**EJERCICIO 1**
Indica si cada una de estas afirmaciones coincide con el texto sobre el impuesto a los súper ricos y responde sí o no, citando de forma literal las palabras del texto que lo deciden. (a) El secretario general de la ONU propuso un impuesto a los súper ricos. (b) Según el texto, la riqueza de los más ricos del mundo aumentó en 5 billones de dólares durante la última década. (c) El texto presenta la pandemia como una crisis económica de poca importancia.
**EJERCICIO 2**
Sustituye "pandemia" por "emergencia sanitaria" en el fragmento del texto sobre el impuesto a los súper ricos que empieza con las palabras que contienen "Y es que uno" y termina con "pobres, más pobres.", y escribe ese fragmento completo con el cambio.
---------- FRAGMENTO PROPORCIONADO ----------
Ya no solo es la bancada comunista. Ni el gobierno de la transversalmente admirada Jacinta Ardern en Nueva Zelanda. Ni el Fondo Monetario Internacional. Ahora es la propia ONU la que ha propuesto un impuesto a los súper ricos, en la voz de su secretario general, Antonio Guterres. Según el dignatario, “los últimos informes indican que ha habido un aumento de 5 billones de dólares en la riqueza de los más ricos del mundo en el pasado año”, por lo que urgió a los Gobiernos a “considerar un impuesto de solidaridad o sobre la riqueza para aquellos que se han beneficiado durante la pandemia, para reducir las desigualdades extremas”.
Y es que uno de los patrones más recurrentes que se usan para describir la relación entre crisis económicas, grandes empresarios y trabajadores la socialización de las pérdidas y la privatización de las ganancias. Al comienzo de esta pandemia, que es al mismo tiempo la peor crisis económica que ha conocido el país y el mundo en décadas, mencionábamos cómo las decisiones que se tomaran, desde el principio, podrían incidir en que al final de la crisis ocurriera (o no) lo mismo que tantas otras veces: que los ricos terminaran más ricos, y los pobres, más pobres.
---------- ENTRADAS PROPORCIONADAS ----------
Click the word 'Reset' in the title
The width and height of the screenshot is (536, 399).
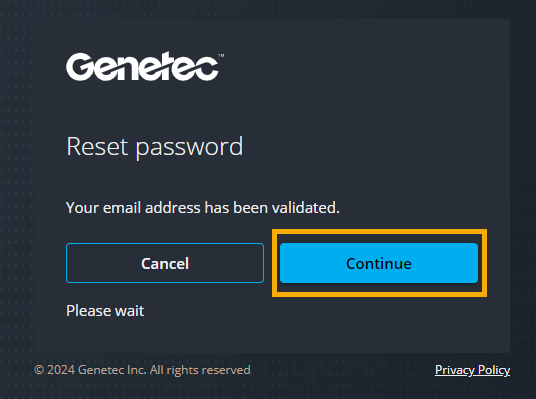(x=97, y=146)
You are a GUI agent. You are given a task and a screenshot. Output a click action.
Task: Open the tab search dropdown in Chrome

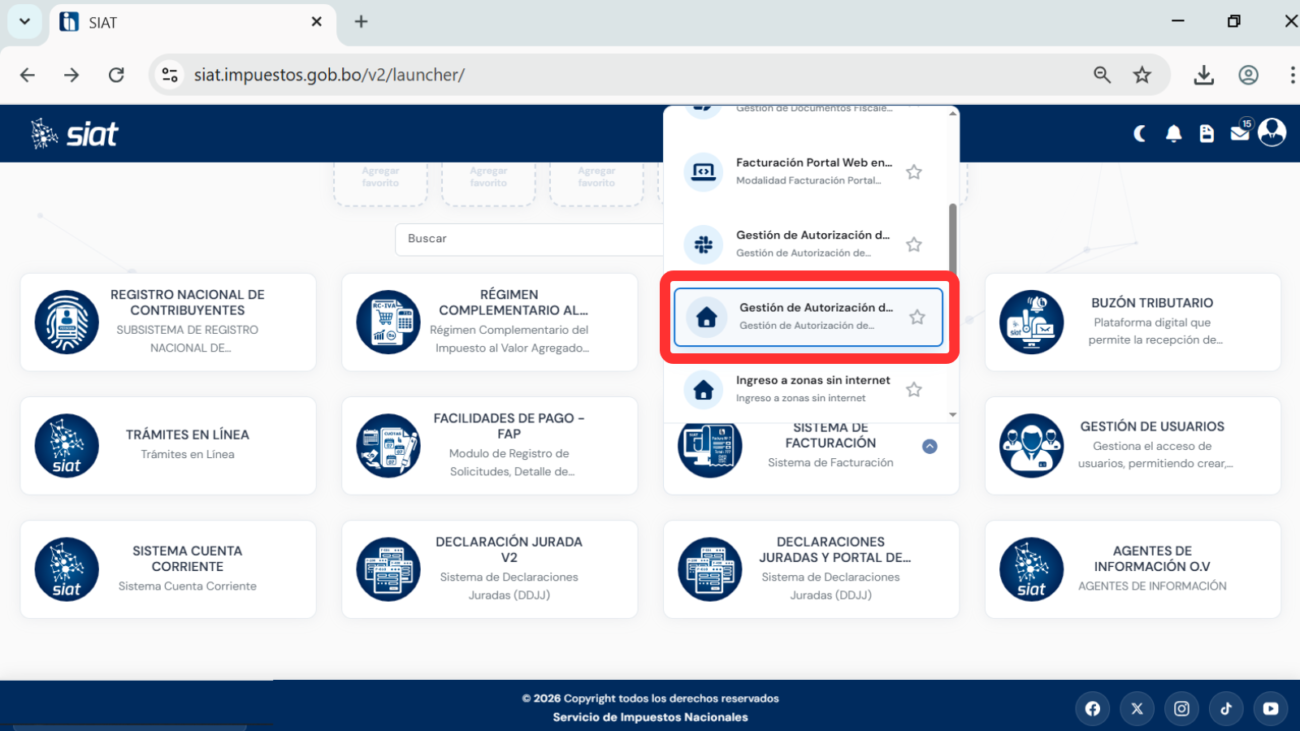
----------
**RESULTADO 1**
(a) Sí: "Ahora es la propia ONU la que ha propuesto un impuesto a los súper ricos, en la voz de su secretario general, Antonio Guterres."
(b) No: "ha habido un aumento de 5 billones de dólares en la riqueza de los más ricos del mundo en el pasado año".
(c) No: "la peor crisis económica que ha conocido el país y el mundo en décadas".

**RESULTADO 2**
Y es que uno de los patrones más recurrentes que se usan para describir la relación entre crisis económicas, grandes empresarios y trabajadores la socialización de las pérdidas y la privatización de las ganancias. Al comienzo de esta emergencia sanitaria, que es al mismo tiempo la peor crisis económica que ha conocido el país y el mundo en décadas, mencionábamos cómo las decisiones que se tomaran, desde el principio, podrían incidir en que al final de la crisis ocurriera (o no) lo mismo que tantas otras veces: que los ricos terminaran más ricos, y los pobres, más pobres.